Mortgage rates were refreshingly lower at the beginning of the week with most lenders continuing to improve through Tuesday afternoon. Much has changed since then. In fact, the average lender is once again above 7% for top tier conventional 30yr fixed rates.
Contrast that to today's prevailing mortgage rate headline which says something to the effect of "rates fell to 6.66% this week," and you may wonder who's telling the truth.
The good news is that no one is lying and, by the time we understand the source of confusion, no one is even trying to mislead you. As is the case on any Thursday, many of today's mainstream mortgage rate headlines are based on Freddie Mac's weekly rate index. Many times, that's not a problem. Other times, the survey's methodology (which Freddie is working on changing) leads to misdirection.
Specifically, the survey responses tend to come in on Monday and, to a lesser extent, Tuesday. Results aren't reported until Thursday. As such, any major shift in rates that occurs on Wed/Thu fails to be captured in the data. Consider those timing considerations in conjunction with this week's rate volatility (where rates bottomed out on Monday/Tuesday before reversing much higher on Wed/Thu) as well as the fact that the survey rate depends on discount points that often don't make it into the headlines, and it's easy to see why the numbers can be so different.

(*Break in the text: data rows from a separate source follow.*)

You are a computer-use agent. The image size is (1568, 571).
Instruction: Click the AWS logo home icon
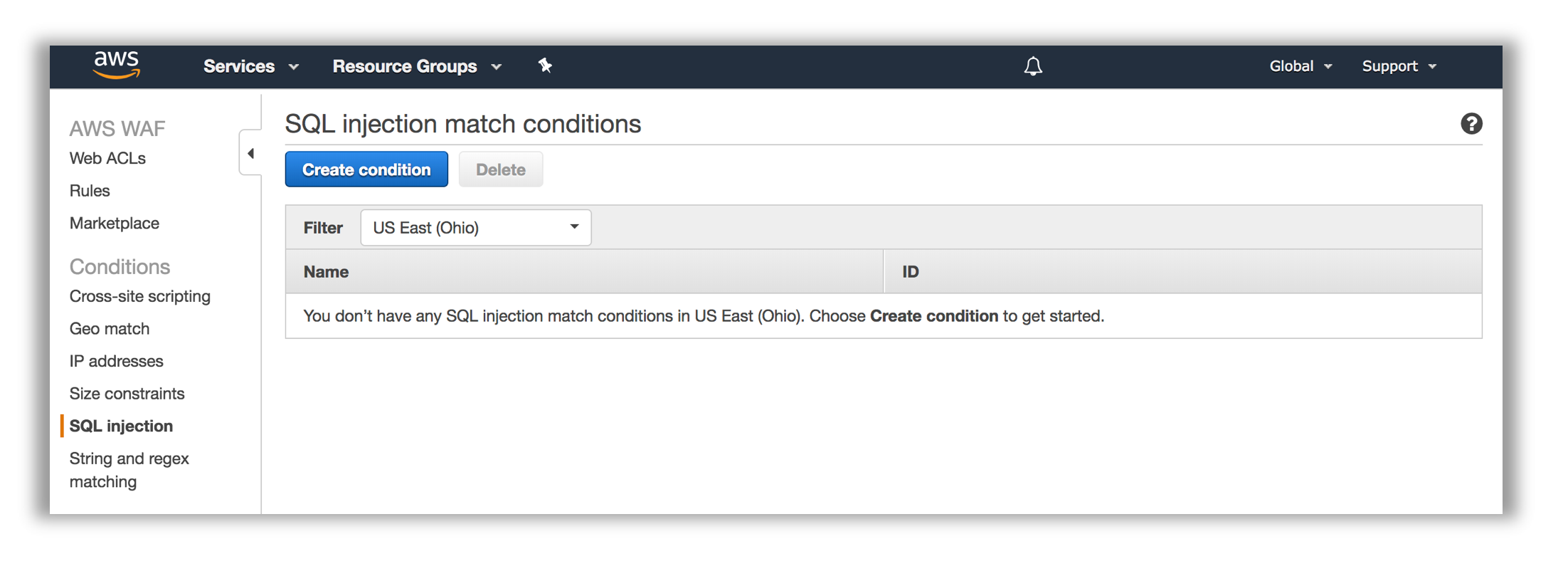(x=117, y=66)
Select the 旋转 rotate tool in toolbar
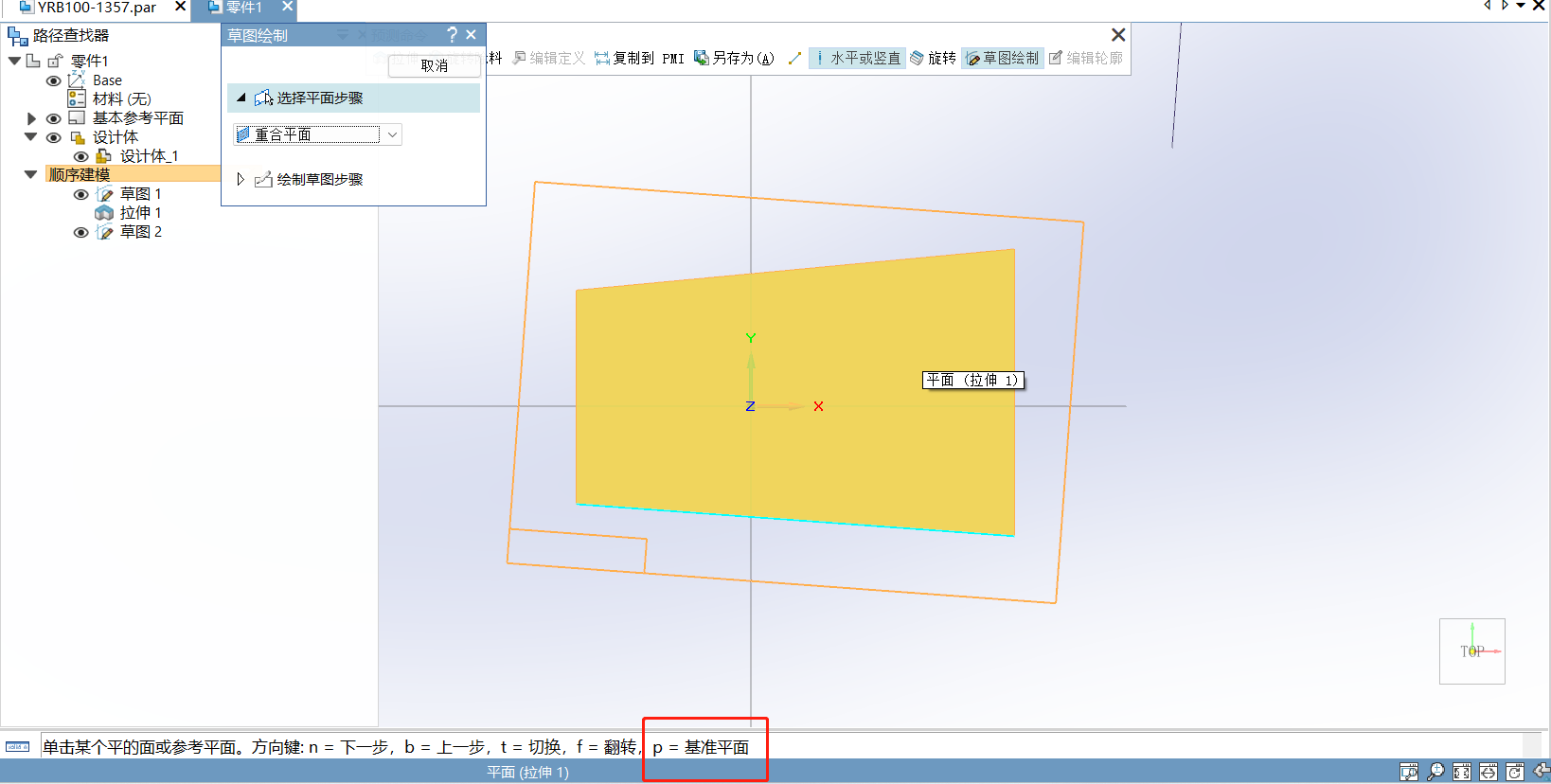The height and width of the screenshot is (784, 1551). 933,59
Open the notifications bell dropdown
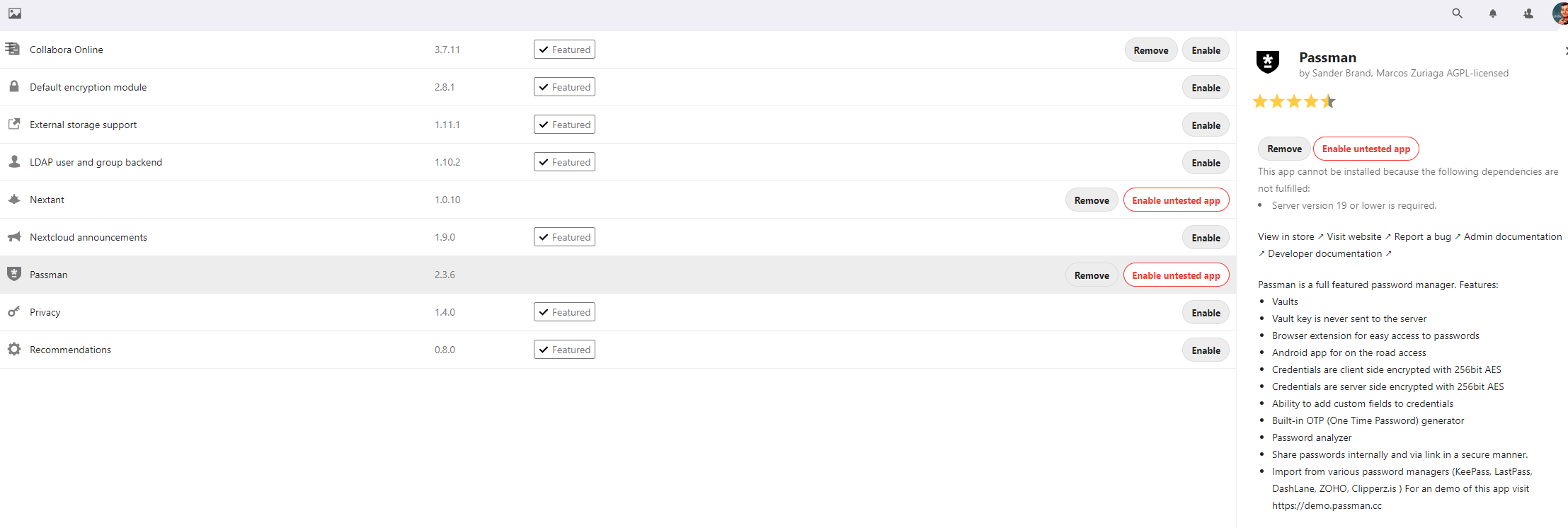Screen dimensions: 1568x528 pos(1493,13)
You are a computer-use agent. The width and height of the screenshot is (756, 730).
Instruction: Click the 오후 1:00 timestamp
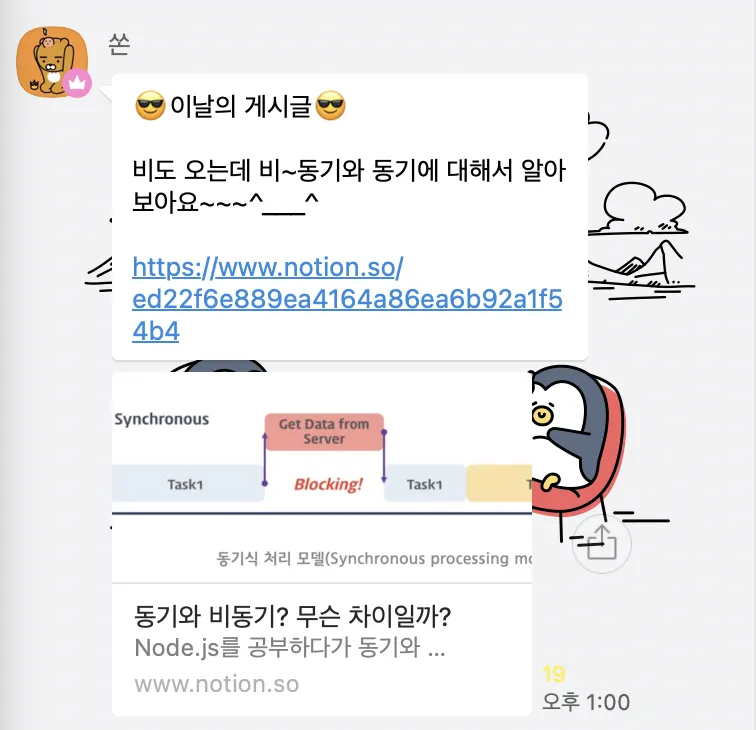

Long story short, if Freddie's survey was daily instead of weekly, and if it adjusted the rate to factor out upfront points, it too would be over 7% today.
Why are rates so much higher? This is the frustrating part. The better question is actually why were rates so much lower earlier this week. That had to do with the market undergoing a friendly correction following last week's debt drama in the UK. Granted, we cover interest rates in the US, but it was UK fiscal/debt drama spilling over to US bond/rate markets that drove last week's mortgage rates up and over 7% for the first time in 20 years.
After the UK snafu, markets calmed down and attempted to find the trading range they otherwise may have found more quickly after the September 21st Fed Announcement. In general, the bond market (which dictates interest rate movement) has been bouncing from one Fed Announcement to the next while keeping an eye on the economic data that the Fed calls out as important in the 6 weeks between announcements.
One of the economic reports at the top of the Fed's list, the Employment Situation(or simply, "the jobs report"), comes out Friday morning. If it shows a marked contraction in the labor market, rates could catch a break and recover a bit. If it shows employment continuing to fire on all cylinders, markets will conclude that the Fed will remain in a very unfriendly mood when it comes to rates, thus pushing Friday's rates even higher.
There's no way to know whether we'll get the good news, bad news, or something in between. The only high-probability bet is on volatility.